Was war der Auslöser für den Vorfall?

Der Auslöser für die Pläne der Deutschen Bahn, die Fernverkehrsangebote zu reduzieren und Fahrpreise zu erhöhen, ist ein Anstieg der Nutzungsgebühren für das Schienennetz, die sogenannten Trassenpreise. Dies führte zu einem finanziellen Defizit von 95 Millionen Euro bei der Bahntochter DB Fernverkehr in diesem Jahr. Die Politik und Verbraucherzuführer reagieren kritisch auf diese Maßnahmen, da viele Fahrgäste sich die geplanten Preiserhöhungen nicht leisten können.
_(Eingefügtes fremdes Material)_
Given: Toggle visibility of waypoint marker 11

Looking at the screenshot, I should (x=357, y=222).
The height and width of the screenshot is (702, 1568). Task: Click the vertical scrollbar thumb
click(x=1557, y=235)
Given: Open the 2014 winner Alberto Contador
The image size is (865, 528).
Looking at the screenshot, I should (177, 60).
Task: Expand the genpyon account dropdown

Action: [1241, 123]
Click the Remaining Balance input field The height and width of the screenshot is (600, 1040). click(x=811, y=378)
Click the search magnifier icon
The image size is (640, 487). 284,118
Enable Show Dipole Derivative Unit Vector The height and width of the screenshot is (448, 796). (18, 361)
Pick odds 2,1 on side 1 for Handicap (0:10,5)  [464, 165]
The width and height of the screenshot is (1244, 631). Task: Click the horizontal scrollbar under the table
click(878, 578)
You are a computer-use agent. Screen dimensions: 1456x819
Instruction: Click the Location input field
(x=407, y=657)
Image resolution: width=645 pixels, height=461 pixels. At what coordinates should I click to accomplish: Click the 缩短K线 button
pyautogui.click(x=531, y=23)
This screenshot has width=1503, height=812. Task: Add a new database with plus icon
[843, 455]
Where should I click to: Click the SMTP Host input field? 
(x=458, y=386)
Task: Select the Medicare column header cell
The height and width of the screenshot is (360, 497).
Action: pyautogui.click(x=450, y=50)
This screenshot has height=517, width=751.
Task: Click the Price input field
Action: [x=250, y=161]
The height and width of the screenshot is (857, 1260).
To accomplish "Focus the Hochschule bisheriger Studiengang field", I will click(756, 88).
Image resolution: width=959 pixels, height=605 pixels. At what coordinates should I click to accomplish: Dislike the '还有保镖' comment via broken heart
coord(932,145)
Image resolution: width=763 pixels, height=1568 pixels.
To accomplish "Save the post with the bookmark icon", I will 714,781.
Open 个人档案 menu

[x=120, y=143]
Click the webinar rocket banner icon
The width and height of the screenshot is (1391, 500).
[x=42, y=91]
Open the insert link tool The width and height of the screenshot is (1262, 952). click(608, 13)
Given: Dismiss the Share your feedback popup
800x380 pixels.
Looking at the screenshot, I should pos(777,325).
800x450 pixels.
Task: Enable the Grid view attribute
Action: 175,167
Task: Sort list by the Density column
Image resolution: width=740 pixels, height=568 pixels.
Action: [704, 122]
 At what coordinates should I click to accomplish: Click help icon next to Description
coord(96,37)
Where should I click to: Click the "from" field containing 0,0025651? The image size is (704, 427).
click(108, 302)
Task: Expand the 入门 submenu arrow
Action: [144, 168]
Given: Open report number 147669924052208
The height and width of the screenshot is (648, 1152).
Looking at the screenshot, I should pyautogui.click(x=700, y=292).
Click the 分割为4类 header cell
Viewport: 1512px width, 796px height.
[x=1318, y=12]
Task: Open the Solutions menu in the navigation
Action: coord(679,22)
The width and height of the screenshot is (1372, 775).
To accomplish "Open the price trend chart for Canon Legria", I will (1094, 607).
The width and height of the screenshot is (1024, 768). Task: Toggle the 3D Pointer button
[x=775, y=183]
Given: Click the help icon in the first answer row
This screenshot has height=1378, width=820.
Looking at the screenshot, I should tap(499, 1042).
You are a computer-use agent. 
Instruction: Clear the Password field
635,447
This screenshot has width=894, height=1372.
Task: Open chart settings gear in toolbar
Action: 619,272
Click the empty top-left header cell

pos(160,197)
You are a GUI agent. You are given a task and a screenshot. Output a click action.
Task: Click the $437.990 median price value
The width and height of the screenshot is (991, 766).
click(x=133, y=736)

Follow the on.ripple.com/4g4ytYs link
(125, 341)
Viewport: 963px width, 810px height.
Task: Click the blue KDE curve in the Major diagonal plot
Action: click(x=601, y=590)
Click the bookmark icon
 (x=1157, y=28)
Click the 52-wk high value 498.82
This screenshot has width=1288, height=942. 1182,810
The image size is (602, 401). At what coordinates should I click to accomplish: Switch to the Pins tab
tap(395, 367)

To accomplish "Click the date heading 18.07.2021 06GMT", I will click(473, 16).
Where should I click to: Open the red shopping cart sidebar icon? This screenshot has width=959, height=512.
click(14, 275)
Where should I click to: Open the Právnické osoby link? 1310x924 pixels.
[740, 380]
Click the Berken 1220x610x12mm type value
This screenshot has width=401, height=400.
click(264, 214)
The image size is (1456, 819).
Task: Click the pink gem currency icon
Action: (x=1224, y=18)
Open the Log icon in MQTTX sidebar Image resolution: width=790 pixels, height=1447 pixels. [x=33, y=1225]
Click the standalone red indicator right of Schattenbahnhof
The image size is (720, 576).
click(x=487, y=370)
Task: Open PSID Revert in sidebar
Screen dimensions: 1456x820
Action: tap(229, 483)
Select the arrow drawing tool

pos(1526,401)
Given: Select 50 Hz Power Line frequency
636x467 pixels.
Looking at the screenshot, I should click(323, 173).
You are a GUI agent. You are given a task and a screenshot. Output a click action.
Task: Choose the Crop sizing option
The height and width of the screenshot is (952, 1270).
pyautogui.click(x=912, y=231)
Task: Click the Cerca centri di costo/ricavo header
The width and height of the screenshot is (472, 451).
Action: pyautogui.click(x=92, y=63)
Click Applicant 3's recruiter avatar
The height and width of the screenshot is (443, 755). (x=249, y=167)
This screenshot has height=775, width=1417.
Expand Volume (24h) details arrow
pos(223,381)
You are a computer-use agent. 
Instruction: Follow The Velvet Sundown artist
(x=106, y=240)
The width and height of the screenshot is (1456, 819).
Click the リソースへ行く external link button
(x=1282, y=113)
Wie hat die Öffentlichkeit oder Politik reagiert?

Die Pläne der Deutschen Bahn, das Fernverkehrsangebot zu reduzieren und die Preise zu erhöhen, stoßen auf erhebliche Kritik von Politikern und Verbraucherschützern, die die Vorhaben als untragbar empfinden. Besonders die Linke und der Fahrgastverband Pro Bahn fordern eine stärkere politische Verantwortung und notwendige finanzielle Unterstützung, um die Versorgungsqualität im Bahnverkehr aufrechtzuerhalten.

Welche Konsequenzen werden genannt?

Die Folgen oder Konsequenzen, die im Artikel erwähnt werden, sind: Preiserhöhungen um mehr als zehn Prozent, Kürzungen des Fernverkehrsangebots, Streichung vieler ICE- und Intercity-Verbindungen, Verlust von 95 Millionen Euro bei DB Fernverkehr, negative Reaktionen aus der Politik und von Verbraucherschützern, Unzufriedenheit der Landesregierung mit den Plänen, Verantwortung der Politik für die Angebotskürzungen.

Gibt es bereits eine Stellungnahme?

Ja, im Artikel werden mehrere Stellungnahmen zitiert. Luigi Pantisano, der verkehrspolitische Sprecher der Linken im Bundestag, äußert, dass die Fahrgäste kein Verständnis für die drohende Preiserhöhung und Streckenausdünnung im Fernverkehr hätten, da sich viele Menschen Ticketpreiserhöhungen von über zehn Prozent nicht mehr leisten könnten. Schleswig-Holsteins Verkehrsminister Claus Ruhe Madsen kritisiert die Pläne ebenfalls und betont, dass die Landesregierung weiterhin für einen bestmöglichen Anschluss an den Fernverkehr arbeiten werde.